Book Talk | Allison Pugh | The Last Human Job: The Work of Connecting in a Disconnected World
Join the Institute for Public Knowledge and the Past and Future of Work Working Group on October 16th at 5:30 PM for a book talk with Allison Pugh. She will discuss her new book The Last Human Job: The Work of Connecting in a Disconnected World with Gullermina Altomonte and Mona Sloane.
Allison Pugh is a professor of sociology at Johns Hopkins University. She is the author of The Tumbleweed Society: Working and Caring in an Age of Insecurity and Longing and Belonging: Parents, Children, and Consumer Culture. Her writing has appeared in leading publications such as The New Yorker, the New York Times, and the New Republic.

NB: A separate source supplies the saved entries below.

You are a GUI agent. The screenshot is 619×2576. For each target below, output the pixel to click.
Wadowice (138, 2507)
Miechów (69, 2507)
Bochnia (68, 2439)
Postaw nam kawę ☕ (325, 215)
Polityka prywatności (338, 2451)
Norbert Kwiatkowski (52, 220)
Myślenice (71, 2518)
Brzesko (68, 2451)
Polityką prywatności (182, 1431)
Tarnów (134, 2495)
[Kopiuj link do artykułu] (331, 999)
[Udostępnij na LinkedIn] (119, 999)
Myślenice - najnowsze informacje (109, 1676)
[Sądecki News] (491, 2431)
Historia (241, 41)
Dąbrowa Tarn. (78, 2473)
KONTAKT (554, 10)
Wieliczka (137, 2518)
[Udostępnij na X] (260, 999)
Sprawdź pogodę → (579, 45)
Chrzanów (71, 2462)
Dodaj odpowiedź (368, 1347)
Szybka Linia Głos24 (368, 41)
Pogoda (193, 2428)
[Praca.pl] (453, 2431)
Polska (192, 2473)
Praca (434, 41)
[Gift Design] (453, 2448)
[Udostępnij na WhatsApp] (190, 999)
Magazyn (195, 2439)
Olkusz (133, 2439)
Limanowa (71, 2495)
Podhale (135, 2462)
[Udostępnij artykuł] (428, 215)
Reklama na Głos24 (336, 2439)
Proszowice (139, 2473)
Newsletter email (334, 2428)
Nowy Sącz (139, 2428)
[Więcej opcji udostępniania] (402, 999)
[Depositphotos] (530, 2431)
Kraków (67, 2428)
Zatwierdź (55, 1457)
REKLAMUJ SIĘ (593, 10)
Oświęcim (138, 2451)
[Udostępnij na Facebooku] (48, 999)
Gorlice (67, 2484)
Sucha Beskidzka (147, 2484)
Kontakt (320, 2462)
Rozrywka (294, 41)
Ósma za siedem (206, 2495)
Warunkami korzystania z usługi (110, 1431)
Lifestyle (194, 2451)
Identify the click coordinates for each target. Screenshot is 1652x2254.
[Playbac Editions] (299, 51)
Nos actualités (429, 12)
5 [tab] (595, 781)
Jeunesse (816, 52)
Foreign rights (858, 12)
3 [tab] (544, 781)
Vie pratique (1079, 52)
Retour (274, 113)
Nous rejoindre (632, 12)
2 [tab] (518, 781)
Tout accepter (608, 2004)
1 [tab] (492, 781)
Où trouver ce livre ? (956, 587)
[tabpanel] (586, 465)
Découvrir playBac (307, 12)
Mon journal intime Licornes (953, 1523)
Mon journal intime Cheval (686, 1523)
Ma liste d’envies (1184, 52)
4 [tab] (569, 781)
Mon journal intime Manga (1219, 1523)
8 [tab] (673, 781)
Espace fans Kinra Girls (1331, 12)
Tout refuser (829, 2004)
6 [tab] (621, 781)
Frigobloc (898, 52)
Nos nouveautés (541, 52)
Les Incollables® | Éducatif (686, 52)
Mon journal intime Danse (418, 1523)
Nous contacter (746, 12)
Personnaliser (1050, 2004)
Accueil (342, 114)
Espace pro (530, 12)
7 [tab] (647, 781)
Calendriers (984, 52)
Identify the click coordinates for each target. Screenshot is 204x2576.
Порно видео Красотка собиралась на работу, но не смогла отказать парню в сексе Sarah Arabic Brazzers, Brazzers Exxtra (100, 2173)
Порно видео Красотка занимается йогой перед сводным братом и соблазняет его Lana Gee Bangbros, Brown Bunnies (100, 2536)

Guillermina Altomonte is an Assistant Professor in the Department of Sociology at New York University. Her research examines how cultural and material forces shape markets of care, with a focus on what care work can tell us about contemporary transformations and experiences of labor. She is currently writing a book about how the value of independence defines expectations for aging and the organization of elder care in the United States. She is also conducting research on the new economy of health sharing platforms using interviews and digital ethnography.
Mona Sloane, Ph.D., is an Assistant Professor of Data Science and Media Studies at the University of Virginia (UVA). As a sociologist, she studies the intersection of technology and society, specifically in the context of AI design, use, and policy. She also convenes the Co-Opting AI series and serves as the editor of the Co-Opting AI book series at the University of California Press as well as the Technology Editor for Public Books. At UVA, Mona runs Sloane Lab which conducts empirical research on the implications of technology for the organization of social life.